[Records of interface elements]

○ ○ ○ ○ ○

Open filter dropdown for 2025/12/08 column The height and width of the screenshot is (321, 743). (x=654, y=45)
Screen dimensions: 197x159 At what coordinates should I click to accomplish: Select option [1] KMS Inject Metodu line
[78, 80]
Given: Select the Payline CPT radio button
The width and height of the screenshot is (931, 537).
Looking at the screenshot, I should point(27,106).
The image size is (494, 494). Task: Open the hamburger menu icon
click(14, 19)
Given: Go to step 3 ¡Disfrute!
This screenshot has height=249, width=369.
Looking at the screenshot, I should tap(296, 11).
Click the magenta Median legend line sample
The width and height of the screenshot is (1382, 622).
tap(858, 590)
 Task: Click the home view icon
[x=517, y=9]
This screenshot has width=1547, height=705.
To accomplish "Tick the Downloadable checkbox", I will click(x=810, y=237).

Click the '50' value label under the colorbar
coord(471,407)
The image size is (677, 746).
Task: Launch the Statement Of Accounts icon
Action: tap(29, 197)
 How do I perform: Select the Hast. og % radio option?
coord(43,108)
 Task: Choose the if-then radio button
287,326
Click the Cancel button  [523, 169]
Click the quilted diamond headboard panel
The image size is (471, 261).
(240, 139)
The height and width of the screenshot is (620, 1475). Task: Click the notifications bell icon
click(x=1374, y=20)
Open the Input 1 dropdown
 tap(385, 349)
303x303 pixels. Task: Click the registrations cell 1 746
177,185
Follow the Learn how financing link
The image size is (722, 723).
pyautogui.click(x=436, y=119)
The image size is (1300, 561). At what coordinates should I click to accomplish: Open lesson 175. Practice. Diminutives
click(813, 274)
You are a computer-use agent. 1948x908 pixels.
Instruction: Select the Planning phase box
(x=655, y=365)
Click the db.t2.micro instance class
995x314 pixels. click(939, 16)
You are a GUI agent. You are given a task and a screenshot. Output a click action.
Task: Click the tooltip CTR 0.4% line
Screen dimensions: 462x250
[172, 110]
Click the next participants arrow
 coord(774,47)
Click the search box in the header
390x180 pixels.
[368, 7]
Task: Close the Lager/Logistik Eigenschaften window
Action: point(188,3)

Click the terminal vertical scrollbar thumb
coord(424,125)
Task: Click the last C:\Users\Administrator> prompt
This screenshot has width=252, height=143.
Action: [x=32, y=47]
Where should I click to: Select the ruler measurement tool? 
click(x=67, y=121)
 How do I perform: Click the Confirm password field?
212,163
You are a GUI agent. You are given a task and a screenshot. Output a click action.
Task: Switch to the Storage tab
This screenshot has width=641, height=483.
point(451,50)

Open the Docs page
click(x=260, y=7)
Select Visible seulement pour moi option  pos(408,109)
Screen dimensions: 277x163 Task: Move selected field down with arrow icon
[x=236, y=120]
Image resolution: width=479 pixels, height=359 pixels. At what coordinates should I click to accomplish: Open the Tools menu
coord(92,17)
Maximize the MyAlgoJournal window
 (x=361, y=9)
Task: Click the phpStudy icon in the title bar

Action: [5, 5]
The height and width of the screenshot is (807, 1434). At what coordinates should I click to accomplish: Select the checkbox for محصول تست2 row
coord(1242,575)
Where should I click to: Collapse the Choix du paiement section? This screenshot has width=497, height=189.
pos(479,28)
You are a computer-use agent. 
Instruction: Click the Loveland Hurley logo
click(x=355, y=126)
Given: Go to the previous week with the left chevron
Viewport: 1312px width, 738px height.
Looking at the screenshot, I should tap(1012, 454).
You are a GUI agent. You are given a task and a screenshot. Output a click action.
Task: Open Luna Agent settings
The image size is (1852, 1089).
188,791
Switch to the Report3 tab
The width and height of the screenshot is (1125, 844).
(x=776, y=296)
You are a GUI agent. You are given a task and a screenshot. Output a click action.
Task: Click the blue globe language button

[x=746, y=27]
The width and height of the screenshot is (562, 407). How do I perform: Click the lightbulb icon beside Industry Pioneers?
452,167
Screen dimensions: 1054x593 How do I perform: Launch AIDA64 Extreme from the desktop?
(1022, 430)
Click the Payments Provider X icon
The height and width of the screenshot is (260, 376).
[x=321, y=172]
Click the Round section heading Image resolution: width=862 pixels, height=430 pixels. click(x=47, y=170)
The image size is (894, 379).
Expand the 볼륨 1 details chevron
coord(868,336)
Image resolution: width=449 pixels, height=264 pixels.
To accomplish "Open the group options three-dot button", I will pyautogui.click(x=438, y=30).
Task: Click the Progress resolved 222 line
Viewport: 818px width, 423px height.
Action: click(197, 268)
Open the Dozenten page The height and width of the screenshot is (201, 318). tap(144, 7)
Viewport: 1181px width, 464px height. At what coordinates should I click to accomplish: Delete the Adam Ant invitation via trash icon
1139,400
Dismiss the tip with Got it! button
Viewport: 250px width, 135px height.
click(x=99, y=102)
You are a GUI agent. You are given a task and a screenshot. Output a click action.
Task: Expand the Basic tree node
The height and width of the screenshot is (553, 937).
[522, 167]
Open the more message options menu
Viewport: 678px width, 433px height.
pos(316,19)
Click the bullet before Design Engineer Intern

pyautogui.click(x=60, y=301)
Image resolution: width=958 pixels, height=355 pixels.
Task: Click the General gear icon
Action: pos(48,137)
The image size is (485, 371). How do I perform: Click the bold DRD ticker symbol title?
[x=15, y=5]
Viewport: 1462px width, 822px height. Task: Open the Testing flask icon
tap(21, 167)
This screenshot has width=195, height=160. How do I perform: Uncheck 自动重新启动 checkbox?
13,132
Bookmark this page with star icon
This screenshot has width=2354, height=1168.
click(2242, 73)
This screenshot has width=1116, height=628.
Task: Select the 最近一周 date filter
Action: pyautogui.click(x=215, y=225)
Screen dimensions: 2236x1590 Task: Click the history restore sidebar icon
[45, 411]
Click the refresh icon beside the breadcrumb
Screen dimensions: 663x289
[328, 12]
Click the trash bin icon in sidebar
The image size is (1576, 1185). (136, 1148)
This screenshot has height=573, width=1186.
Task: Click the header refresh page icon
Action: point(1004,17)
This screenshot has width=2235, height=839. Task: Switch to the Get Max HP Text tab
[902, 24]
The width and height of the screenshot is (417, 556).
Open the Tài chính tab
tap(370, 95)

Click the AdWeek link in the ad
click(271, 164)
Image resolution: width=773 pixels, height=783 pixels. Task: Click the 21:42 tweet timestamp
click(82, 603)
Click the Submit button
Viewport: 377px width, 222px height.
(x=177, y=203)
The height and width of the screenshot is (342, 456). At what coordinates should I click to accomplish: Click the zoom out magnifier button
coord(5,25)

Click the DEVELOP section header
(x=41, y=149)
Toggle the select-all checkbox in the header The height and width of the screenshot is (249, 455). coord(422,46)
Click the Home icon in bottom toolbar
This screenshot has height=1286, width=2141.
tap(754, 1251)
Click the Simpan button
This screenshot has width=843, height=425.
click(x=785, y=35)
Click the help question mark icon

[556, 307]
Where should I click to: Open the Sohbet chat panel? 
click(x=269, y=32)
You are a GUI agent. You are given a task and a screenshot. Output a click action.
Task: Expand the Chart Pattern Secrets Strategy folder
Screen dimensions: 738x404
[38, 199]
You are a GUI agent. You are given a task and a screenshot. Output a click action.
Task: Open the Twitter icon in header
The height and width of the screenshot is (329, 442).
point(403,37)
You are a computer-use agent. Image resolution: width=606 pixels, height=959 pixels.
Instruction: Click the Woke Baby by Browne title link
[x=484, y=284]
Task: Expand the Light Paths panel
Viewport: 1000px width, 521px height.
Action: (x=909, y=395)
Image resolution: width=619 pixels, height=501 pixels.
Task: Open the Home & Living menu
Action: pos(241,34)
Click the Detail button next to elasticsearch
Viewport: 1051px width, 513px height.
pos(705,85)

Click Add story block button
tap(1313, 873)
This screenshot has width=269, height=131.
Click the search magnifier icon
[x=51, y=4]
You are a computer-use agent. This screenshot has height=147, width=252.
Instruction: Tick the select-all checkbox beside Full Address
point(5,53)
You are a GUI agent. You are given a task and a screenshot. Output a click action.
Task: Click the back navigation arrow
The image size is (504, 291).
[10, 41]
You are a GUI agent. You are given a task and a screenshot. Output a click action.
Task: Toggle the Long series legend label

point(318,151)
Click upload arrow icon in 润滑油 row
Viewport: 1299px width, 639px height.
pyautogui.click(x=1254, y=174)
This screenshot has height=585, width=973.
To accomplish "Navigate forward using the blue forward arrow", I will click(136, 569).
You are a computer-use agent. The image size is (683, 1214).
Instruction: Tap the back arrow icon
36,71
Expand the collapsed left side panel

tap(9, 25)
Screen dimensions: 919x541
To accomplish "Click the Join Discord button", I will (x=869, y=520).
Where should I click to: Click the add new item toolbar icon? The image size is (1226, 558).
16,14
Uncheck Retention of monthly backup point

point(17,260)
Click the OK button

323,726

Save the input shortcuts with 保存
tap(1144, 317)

○ ○ ○ ○ ○

● What you will do: Pick out every line of the material above that contains the word "label", and copy those lines.

● Result of the task:
Click the '50' value label under the colorbar
Task: Toggle the Long series legend label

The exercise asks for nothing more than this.